PROBLEM TO SOLVE = Down to the last line, transcribe the records verbatim and exclude the images.

[Stored items]
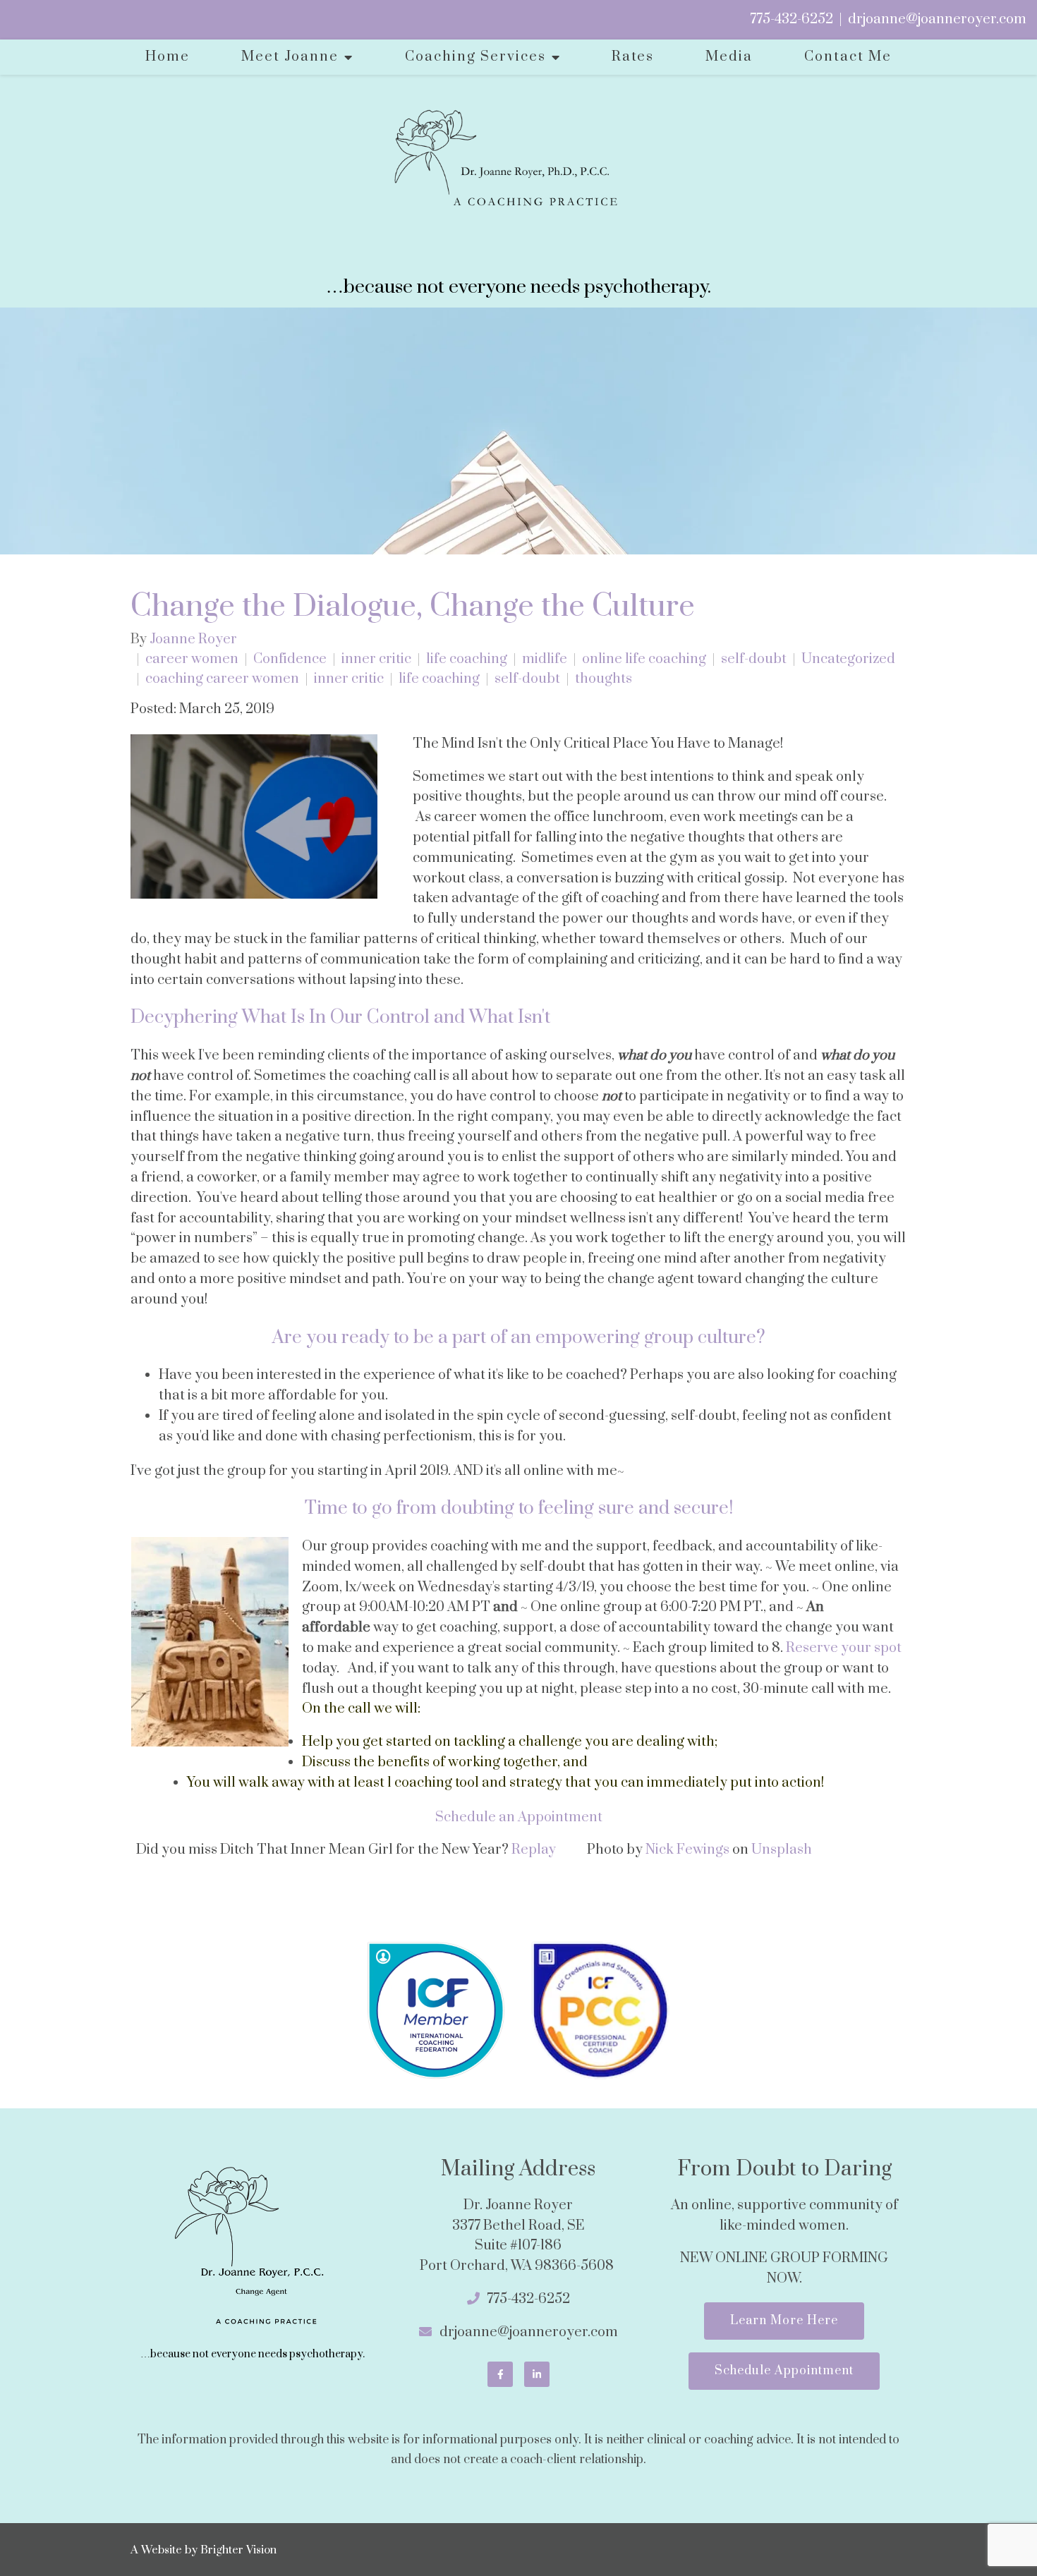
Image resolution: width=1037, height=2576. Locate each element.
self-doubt (754, 659)
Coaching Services (475, 57)
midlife (544, 659)
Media (729, 57)
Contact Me (848, 57)
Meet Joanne (290, 57)
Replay (533, 1850)
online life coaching (644, 659)
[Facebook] (500, 2374)
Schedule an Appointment (518, 1817)
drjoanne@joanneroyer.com (937, 19)
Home (167, 57)
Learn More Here (784, 2320)
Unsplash (781, 1850)
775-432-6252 (791, 19)
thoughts (603, 679)
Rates (633, 57)
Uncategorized (848, 659)
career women (191, 659)
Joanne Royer (193, 639)
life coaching (466, 659)
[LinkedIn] (537, 2374)
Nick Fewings (687, 1850)
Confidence (290, 659)
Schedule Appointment (784, 2370)
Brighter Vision (238, 2550)
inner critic (376, 659)
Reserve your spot (844, 1648)
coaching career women (222, 679)
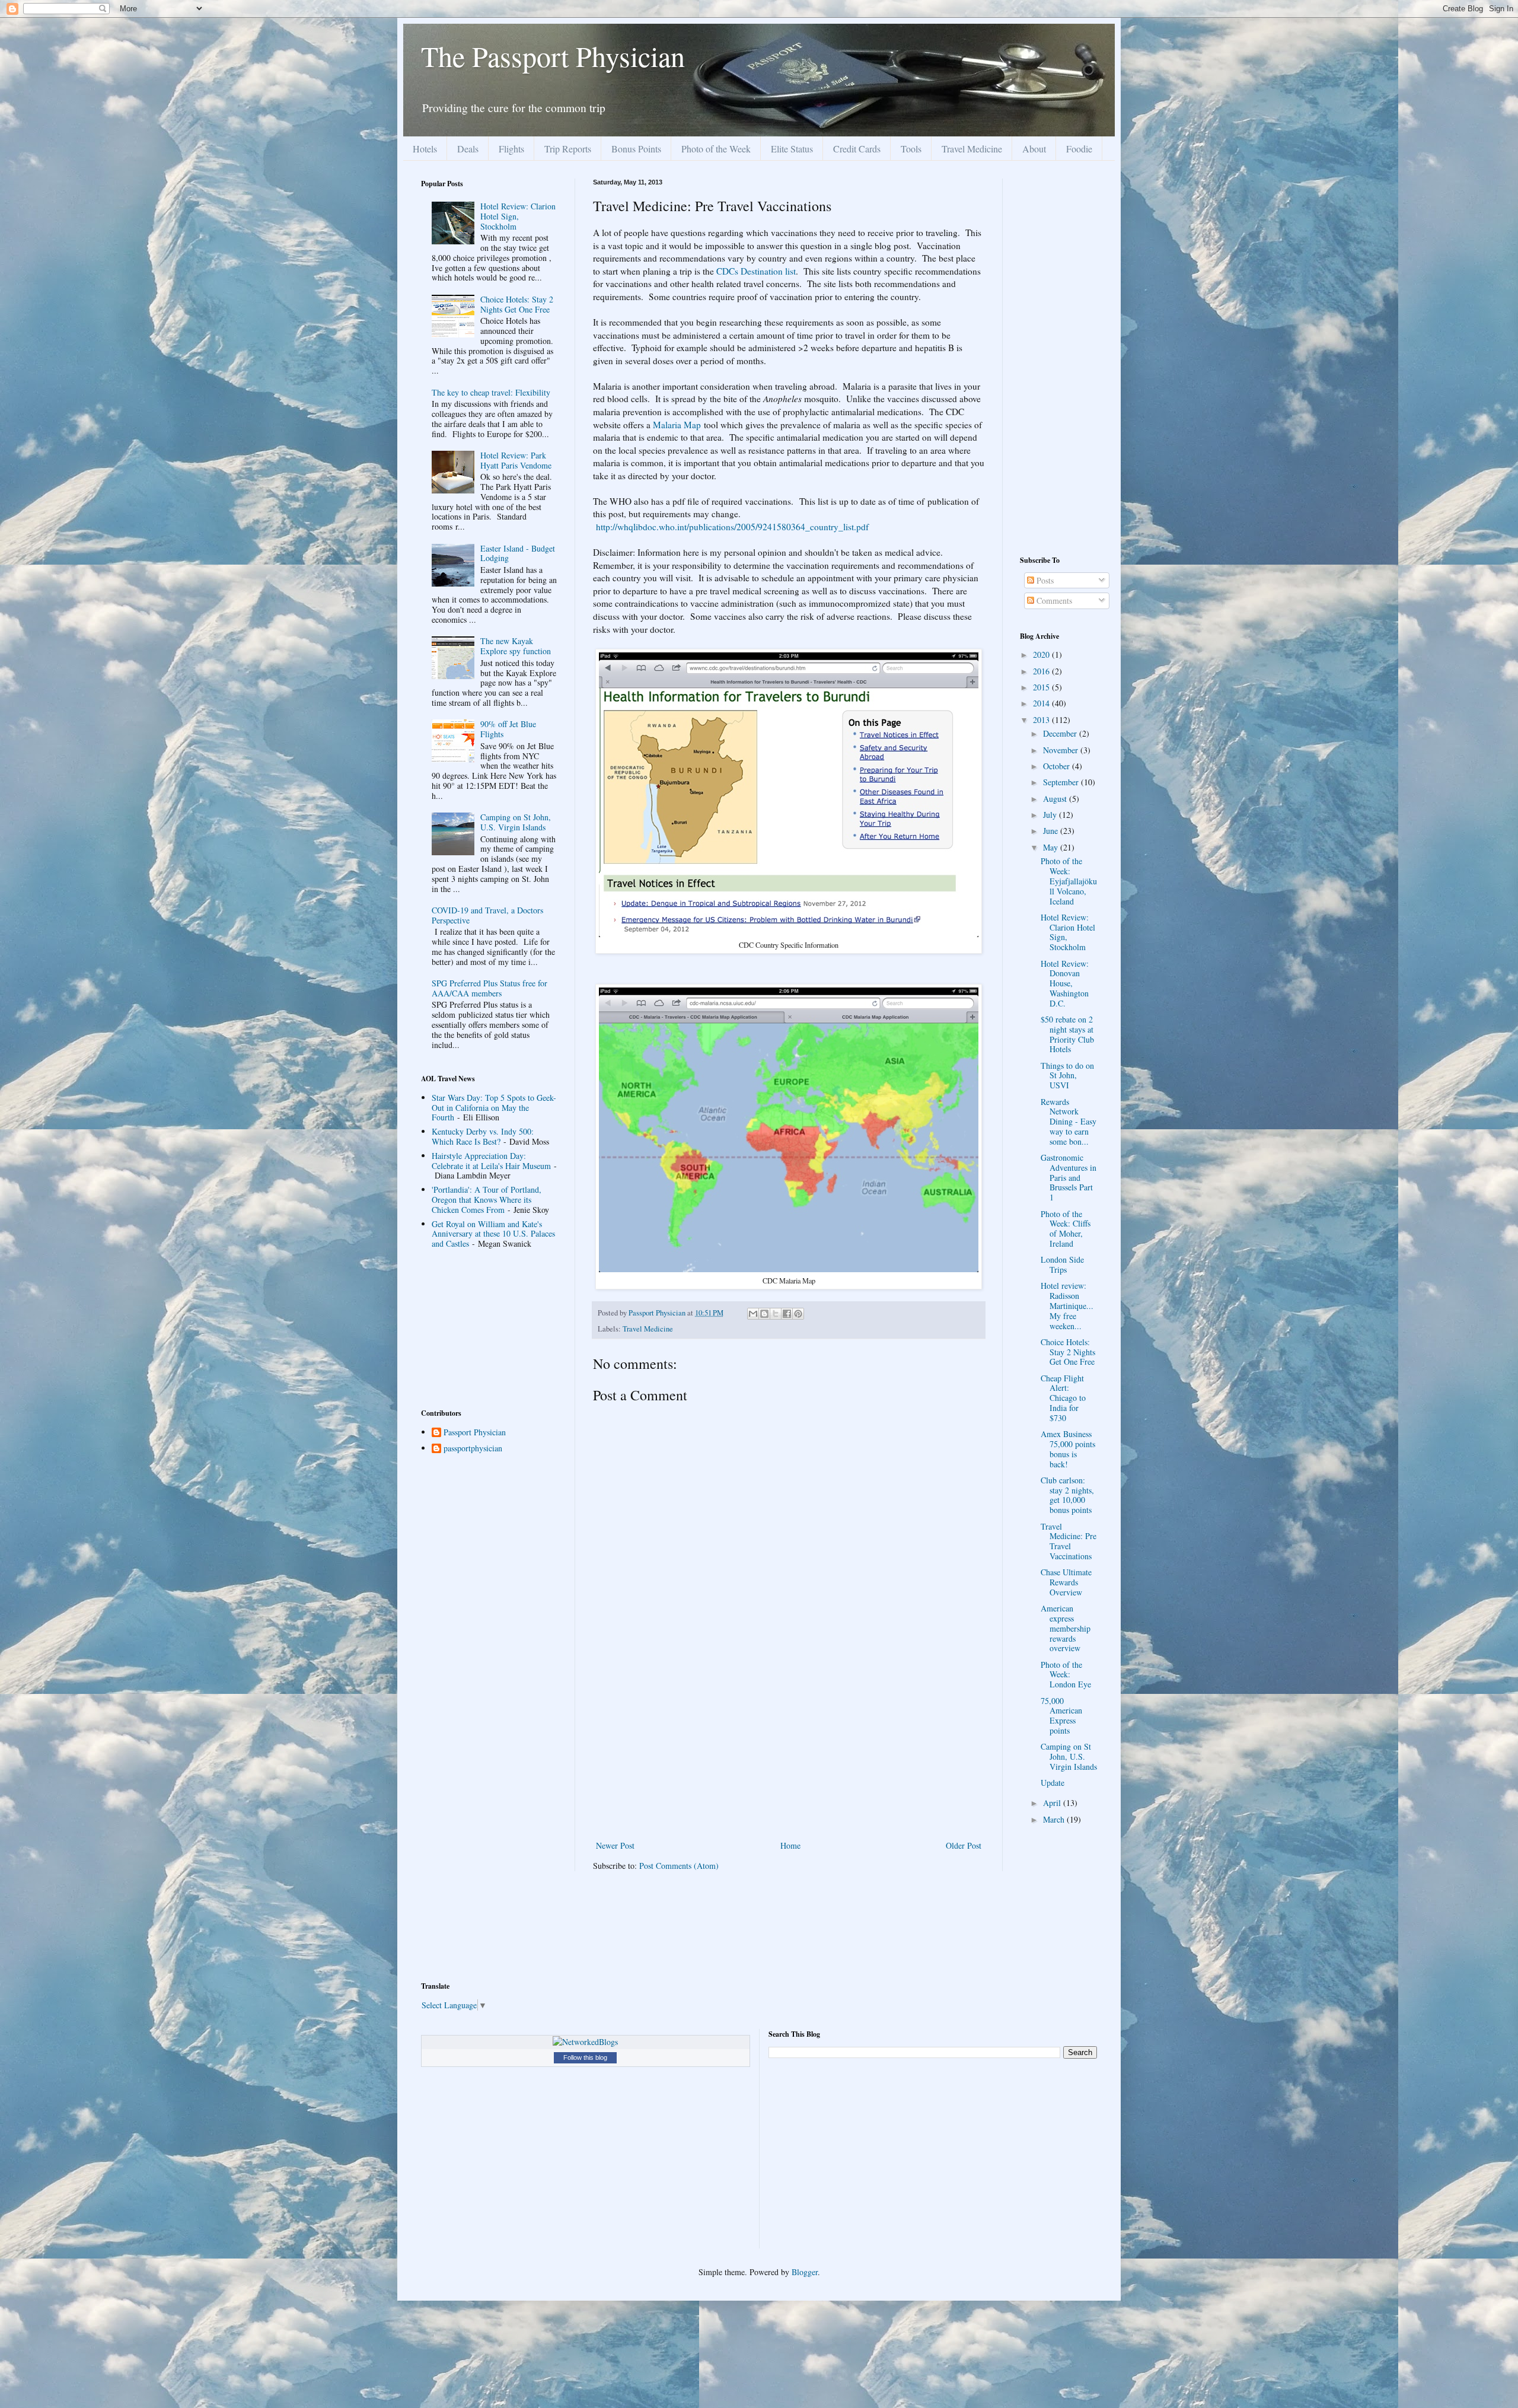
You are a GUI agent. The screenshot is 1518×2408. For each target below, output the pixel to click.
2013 (1042, 719)
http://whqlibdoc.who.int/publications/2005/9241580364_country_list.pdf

EXERCISE OUTPUT =
Image resolution: width=1037, height=2576. Locate each element.
self-doubt (754, 659)
Coaching Services (475, 57)
midlife (544, 659)
Media (729, 57)
Contact Me (848, 57)
Meet Joanne (290, 57)
Replay (533, 1850)
online life coaching (644, 659)
[Facebook] (500, 2374)
Schedule an Appointment (518, 1817)
drjoanne@joanneroyer.com (937, 19)
Home (167, 57)
Learn More Here (784, 2320)
Unsplash (781, 1850)
775-432-6252 (791, 19)
thoughts (603, 679)
Rates (633, 57)
Uncategorized (848, 659)
career women (191, 659)
Joanne Royer (193, 639)
life coaching (466, 659)
[LinkedIn] (537, 2374)
Nick Fewings (687, 1850)
Confidence (290, 659)
Schedule Appointment (784, 2370)
Brighter Vision (238, 2550)
inner critic (376, 659)
Reserve your spot (844, 1648)
coaching career women (222, 679)
You are a GUI agent. The screenshot is 1518×2408. For each target below, output the pixel to click.
2013 (1042, 719)
http://whqlibdoc.who.int/publications/2005/9241580364_country_list.pdf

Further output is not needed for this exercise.